Rewrite everything from the line containing "Click the Oregon.gov" down to the line containing "pos(1304,31)", replacing "Screen dimensions" with "Display size" and changing nothing else. Return only those lines.

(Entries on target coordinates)
□ □ □

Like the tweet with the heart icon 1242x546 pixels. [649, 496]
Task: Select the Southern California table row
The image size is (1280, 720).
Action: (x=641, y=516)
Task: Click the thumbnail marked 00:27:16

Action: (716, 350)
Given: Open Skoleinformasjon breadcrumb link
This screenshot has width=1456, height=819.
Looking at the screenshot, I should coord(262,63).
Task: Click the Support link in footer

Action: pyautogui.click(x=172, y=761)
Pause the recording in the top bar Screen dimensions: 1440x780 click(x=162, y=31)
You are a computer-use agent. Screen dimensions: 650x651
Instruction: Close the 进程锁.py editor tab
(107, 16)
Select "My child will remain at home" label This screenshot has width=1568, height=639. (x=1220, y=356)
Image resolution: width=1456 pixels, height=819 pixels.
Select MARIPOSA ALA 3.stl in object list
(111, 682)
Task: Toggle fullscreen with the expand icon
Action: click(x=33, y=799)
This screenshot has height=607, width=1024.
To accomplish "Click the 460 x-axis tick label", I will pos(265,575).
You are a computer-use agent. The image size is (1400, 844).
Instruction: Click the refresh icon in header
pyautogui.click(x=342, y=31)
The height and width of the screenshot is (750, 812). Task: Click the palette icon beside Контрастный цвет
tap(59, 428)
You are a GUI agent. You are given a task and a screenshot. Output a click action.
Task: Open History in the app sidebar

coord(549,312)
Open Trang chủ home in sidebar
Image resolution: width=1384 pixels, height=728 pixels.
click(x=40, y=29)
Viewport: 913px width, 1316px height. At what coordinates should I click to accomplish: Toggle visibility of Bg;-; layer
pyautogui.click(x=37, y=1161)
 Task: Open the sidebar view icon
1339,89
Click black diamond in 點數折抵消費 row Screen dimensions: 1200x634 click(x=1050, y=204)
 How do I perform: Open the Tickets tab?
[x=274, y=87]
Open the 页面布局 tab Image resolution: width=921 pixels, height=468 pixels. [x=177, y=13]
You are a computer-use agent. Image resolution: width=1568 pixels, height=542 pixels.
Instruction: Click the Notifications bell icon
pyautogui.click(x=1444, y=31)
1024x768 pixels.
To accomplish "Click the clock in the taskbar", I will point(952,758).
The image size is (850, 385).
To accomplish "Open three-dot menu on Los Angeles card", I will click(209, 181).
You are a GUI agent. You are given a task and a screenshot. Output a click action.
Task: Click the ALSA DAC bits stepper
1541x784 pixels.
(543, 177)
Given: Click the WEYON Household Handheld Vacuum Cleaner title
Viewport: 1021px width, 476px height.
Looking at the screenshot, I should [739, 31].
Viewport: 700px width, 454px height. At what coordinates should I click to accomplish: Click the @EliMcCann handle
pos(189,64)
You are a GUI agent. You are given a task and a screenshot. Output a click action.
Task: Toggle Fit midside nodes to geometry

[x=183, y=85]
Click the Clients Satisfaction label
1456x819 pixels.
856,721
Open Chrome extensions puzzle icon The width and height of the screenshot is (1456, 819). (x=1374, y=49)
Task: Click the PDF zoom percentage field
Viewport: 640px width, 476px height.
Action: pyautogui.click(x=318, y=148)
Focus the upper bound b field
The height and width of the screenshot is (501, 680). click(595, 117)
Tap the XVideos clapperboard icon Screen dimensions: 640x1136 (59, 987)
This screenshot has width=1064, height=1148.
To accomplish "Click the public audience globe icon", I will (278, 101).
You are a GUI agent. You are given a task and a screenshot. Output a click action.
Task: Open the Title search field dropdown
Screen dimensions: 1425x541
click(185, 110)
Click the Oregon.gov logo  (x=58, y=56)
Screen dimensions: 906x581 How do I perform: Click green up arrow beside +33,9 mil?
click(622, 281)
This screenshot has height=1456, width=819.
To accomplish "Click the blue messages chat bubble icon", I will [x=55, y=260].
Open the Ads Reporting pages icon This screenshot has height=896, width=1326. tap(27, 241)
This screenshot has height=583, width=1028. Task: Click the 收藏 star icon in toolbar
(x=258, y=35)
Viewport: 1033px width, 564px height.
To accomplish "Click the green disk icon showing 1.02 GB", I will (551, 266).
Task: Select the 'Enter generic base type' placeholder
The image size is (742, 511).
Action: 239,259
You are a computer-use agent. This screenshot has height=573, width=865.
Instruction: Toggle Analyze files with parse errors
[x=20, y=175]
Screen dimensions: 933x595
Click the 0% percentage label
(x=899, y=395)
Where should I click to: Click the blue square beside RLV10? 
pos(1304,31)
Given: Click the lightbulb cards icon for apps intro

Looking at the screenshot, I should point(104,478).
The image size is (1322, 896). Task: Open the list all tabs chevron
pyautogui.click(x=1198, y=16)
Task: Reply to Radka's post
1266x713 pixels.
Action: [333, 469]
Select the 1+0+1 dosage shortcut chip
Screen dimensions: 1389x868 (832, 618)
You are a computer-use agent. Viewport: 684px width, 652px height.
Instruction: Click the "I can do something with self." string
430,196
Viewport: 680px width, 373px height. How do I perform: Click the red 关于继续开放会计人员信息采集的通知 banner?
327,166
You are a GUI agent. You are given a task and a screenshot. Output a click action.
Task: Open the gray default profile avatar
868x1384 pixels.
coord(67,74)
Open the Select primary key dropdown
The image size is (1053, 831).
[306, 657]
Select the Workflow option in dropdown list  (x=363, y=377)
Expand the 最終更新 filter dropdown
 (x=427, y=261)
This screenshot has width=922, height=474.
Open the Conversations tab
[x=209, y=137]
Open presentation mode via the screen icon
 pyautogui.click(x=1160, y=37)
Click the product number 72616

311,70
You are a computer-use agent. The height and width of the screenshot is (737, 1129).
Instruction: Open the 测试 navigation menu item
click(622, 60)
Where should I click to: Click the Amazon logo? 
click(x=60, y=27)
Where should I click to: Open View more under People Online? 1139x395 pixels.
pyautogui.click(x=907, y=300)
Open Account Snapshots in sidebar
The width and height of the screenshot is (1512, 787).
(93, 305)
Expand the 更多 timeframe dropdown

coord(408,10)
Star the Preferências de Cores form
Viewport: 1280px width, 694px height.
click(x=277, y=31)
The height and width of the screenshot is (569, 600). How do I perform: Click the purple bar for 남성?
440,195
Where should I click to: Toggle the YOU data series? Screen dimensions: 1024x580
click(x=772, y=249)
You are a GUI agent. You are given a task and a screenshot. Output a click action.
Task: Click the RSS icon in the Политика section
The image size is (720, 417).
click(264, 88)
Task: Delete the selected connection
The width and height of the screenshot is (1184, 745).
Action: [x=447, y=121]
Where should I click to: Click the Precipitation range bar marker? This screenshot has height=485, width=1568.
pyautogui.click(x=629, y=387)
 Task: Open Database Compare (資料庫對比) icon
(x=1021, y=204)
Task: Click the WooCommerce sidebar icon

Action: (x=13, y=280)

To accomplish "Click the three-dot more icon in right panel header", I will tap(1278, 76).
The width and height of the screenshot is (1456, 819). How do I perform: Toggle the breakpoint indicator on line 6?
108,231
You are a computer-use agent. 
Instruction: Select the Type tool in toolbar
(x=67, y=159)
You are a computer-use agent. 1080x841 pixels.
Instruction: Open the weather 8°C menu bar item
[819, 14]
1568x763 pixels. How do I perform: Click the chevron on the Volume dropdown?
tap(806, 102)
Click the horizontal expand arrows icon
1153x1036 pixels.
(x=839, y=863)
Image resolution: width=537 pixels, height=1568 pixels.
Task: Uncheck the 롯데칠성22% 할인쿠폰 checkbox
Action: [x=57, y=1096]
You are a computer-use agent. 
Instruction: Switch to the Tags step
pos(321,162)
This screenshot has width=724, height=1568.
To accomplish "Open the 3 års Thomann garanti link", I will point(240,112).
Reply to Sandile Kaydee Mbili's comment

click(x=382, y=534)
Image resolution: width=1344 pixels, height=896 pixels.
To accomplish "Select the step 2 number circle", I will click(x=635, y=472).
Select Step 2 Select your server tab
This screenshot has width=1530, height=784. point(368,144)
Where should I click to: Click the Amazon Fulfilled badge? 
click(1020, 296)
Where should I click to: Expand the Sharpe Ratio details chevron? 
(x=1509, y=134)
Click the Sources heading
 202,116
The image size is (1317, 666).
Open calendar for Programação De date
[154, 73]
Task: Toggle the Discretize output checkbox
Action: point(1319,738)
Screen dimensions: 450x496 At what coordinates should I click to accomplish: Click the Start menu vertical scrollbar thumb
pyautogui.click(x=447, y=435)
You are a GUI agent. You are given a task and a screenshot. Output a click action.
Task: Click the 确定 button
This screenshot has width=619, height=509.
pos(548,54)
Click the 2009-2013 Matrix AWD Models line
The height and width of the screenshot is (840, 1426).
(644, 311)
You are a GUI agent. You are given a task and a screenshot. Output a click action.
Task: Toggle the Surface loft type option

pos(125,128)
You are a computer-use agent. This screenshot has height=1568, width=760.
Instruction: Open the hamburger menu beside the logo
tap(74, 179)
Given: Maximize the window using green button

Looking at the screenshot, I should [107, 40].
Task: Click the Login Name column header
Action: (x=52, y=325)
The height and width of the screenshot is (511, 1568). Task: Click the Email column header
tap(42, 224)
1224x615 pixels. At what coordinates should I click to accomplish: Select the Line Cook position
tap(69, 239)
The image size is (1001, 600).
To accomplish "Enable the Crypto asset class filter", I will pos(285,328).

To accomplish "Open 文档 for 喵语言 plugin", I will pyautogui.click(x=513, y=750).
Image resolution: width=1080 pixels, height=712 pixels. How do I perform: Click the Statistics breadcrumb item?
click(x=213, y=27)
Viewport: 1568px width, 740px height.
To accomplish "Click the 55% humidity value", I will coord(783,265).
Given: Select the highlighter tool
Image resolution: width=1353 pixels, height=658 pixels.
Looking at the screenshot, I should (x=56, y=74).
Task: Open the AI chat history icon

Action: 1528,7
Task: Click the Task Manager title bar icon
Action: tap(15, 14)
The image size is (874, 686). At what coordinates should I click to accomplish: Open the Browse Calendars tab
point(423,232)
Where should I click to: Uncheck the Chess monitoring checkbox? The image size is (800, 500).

□ □ □

| OUTPUT OF THE TASK |
Click the Oregon.gov logo  (x=58, y=56)
Display size: 906x581 How do I perform: Click green up arrow beside +33,9 mil?
click(622, 281)
This screenshot has height=1456, width=819.
To accomplish "Click the blue messages chat bubble icon", I will [x=55, y=260].
Open the Ads Reporting pages icon This screenshot has height=896, width=1326. tap(27, 241)
This screenshot has height=583, width=1028. Task: Click the 收藏 star icon in toolbar
(x=258, y=35)
Viewport: 1033px width, 564px height.
To accomplish "Click the green disk icon showing 1.02 GB", I will (551, 266).
Task: Select the 'Enter generic base type' placeholder
The image size is (742, 511).
Action: 239,259
You are a computer-use agent. This screenshot has height=573, width=865.
Instruction: Toggle Analyze files with parse errors
[x=20, y=175]
Display size: 933x595
Click the 0% percentage label
(x=899, y=395)
Where should I click to: Click the blue square beside RLV10? 
pos(1304,31)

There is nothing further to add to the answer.